AttributeError: 'str' object has no attribute '_output_dir'

Question

AttributeError: 'str' object has no attribute '_output_dir'

Opened this issue 4 years ago · 9 comments

I'm using aws ec2 ubuntu. It does not allow me to create an individual.

user662 = l.create_individual('User662', '/home/ubuntu/myprojectdir/AaronAzuma.zip')
Traceback (most recent call last):
File "", line 1, in
File "/home/ubuntu/myprojectdir/venv/lib/python3.8/site-packages/lineage/init.py", line 96, in create_individual
return Individual(name, raw_data, self._output_dir, **kwargs)
AttributeError: 'str' object has no attribute '_output_dir'

Answer 1 · 2021-01-18T05:13:56.000Z

Thanks for the issue. Can you provide more details or code snippets? I just tested installing and running the README examples in a Python 3.8 virtual environment without any issues.

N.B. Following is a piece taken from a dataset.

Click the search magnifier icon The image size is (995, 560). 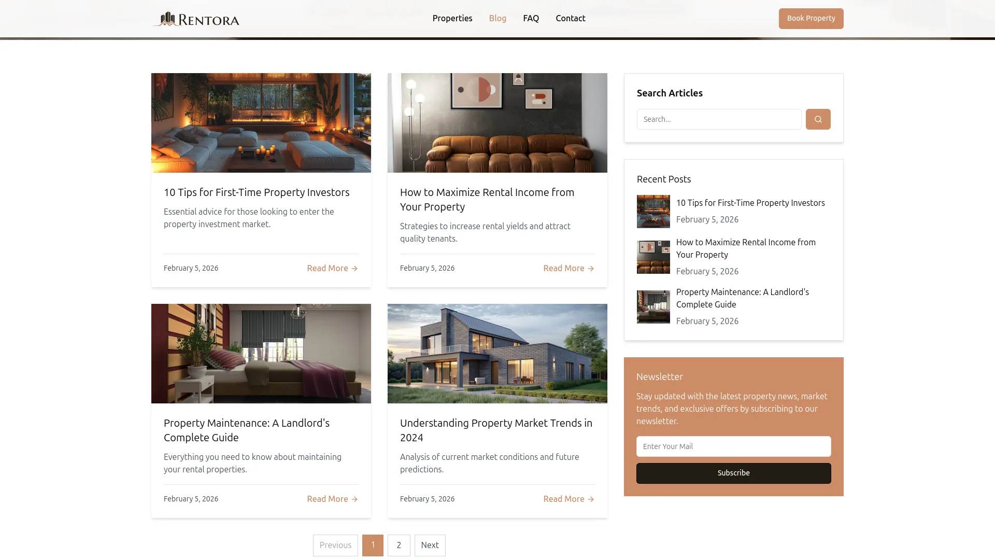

Answer 2 · 2021-01-18T06:47:12.000Z

Thanks Andrew, On using your example data and the create_individual working, I realized that my issue was with the parsing. I already converted the format from AncestryDNA to 23andMe and then tried to use create_indidual. I receive the parsing error, which then doesn't allow me to go forward. My other set of files also have 4 columns like 23andMe but no headers (from the H3Africa array with another lab). $ sed -n 1,20p lineage/inputs/myfile.txt #AncestryDNA raw data download #This file was generated by AncestryDNA at: 07/31/2018 23:48:22 UTC #Data was collected using AncestryDNA array version: V2.0 #Data is formatted using AncestryDNA converter version: V1.0 ... rsid chromosome position allele1allele2 rs369202065 1 569388 GG $ python manage.py shell Python 3.8.5 (default, Jul 28 2020, 12:59:40) [GCC 9.3.0] on linux

>> from lineage import Lineage >> l = Lineage() >> user111 = l.create_individual('User111', 'myfile.txt')

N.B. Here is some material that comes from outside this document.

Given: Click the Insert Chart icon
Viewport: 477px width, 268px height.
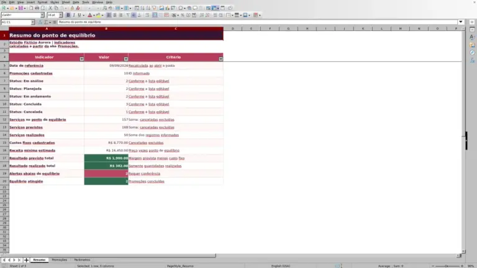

pandas.errors.ParserError: Too many columns specified: expected 5 and found 4 LaKisha

…

On Sun, Jan 17, 2021 at 11:14 PM Andrew Riha ***@***.***> wrote: Thanks for the issue. Can you provide more details or code snippets? I just tested installing and running the README examples in a Python 3.8 virtual environment without any issues. — You are receiving this because you authored the thread. Reply to this email directly, view it on GitHub <https://github.com/apriha/lineage/issues/84#issuecomment-761984850>, or unsubscribe <https://github.com/notifications/unsubscribe-auth/ALHHGO657CSAN6PJROW3PCTS2O7SFANCNFSM4WGHH4IQ> .

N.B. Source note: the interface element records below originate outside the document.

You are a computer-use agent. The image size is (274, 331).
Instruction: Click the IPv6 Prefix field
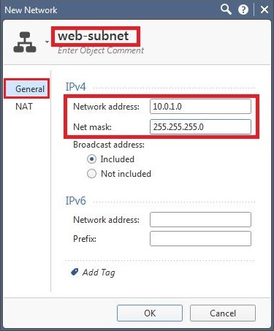(x=200, y=239)
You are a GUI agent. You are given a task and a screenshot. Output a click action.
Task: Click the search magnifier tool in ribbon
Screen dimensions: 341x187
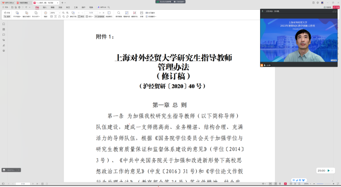pos(119,13)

Answer 3 · 2021-01-19T05:34:17.000Z

Thanks LaKisha, that helps. lineage uses the snps library to parse files, so I transferred the issue here.

snps should be able to read raw AncestryDNA or 23andMe files without conversion... However, snps could be updated to handle the format you pasted as well. Do you have a link to the tool that produces that format?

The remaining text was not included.